In the aftermath of mass shootings, mental health professionals and the public at large endeavor to understand the personality of the perpetrators. In some instances, commentators, including highly trained professionals, have conjectured that a form of autism played a role. Recently, Elliot Rodgers shot six University of California (Santa Barbara) students and injured thirteen bystanders, then killed himself. Because Mr. Rodgers seemed to have a deficit of understanding of people and lacked a connection to them, he was said to have suffered from “Asperger’s Syndrome.”
I am not commenting here specifically about Mr. Rodgers. However, I would point out that individuals with an antisocial personality disorder also lack a connection to people but this is not due to autism. Aspects of their behavior may superficially resemble autism. For example:
According to the American Psychiatric Association’s Diagnostic and Statistical Manual (5th edition), “Autism Spectrum Disorders” are characterized by “impairments in communication and social interaction,” by deficits in “social-emotional reciprocity,” and by “restricted, repetitive patterns of behavior, interests, or activities.” The DSM notes, “Only a minority of individuals with autism spectrum disorder live and work independently in adulthood.”
People with an antisocial disorder usually are very independent.

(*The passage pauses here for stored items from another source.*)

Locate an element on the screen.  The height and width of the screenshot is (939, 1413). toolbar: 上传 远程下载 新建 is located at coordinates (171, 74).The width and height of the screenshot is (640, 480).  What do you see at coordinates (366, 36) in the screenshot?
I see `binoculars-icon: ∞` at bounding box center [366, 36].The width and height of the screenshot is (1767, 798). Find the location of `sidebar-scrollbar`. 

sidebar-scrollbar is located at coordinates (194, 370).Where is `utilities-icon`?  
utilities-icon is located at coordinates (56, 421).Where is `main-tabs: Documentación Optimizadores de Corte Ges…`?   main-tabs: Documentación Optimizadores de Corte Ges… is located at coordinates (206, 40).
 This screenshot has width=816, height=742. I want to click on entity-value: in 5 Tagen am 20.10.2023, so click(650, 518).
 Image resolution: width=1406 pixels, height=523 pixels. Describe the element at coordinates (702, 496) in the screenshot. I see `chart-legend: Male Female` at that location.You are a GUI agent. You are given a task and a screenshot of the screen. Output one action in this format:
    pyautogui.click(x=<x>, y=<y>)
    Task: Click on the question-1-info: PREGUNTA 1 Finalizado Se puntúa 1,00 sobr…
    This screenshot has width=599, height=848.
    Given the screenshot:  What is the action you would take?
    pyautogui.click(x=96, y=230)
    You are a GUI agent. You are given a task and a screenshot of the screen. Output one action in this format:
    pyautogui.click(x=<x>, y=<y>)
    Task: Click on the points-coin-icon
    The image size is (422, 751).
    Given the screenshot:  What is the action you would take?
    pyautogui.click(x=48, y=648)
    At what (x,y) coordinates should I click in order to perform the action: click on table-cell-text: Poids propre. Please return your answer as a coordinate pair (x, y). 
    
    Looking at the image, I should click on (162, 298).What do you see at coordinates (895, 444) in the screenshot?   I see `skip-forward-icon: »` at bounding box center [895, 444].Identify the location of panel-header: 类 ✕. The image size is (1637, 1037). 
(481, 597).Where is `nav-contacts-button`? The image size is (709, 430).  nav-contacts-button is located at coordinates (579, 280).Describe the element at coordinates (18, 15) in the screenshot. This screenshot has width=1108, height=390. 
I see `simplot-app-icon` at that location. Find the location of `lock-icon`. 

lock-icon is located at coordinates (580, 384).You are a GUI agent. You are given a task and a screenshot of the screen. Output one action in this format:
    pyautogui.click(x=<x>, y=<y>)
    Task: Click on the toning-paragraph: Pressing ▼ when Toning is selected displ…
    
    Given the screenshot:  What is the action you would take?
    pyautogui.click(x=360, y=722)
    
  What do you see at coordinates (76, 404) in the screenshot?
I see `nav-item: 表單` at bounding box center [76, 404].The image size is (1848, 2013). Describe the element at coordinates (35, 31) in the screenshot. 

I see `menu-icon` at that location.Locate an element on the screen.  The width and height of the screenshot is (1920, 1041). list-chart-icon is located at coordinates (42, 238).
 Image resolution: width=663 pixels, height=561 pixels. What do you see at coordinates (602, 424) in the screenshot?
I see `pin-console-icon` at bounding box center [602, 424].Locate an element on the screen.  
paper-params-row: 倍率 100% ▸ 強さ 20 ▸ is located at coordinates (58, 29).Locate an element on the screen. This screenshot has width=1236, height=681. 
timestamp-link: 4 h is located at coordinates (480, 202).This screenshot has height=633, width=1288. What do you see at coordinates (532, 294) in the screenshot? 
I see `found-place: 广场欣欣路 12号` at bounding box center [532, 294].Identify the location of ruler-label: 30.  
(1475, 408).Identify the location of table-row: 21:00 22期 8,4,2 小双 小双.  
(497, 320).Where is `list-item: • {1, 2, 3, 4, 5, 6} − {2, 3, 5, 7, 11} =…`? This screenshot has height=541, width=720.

They regard depending on others as weak, unless they seek to exploit them for their own purposes. Their social interactions are problem-ridden because they constantly strive to build themselves up at the expense of others. They are often shunned because others fear them. They are loners because love, trust, and friendship are antithetical to their way of life. They operate in a single-minded fashion, employing any means to fulfill their self-serving objectives.
It is a disservice to the autism community to link cold-blooded killings with some form of autism. Most autistic people, whatever their limitations, are responsible and do not behave violently toward others.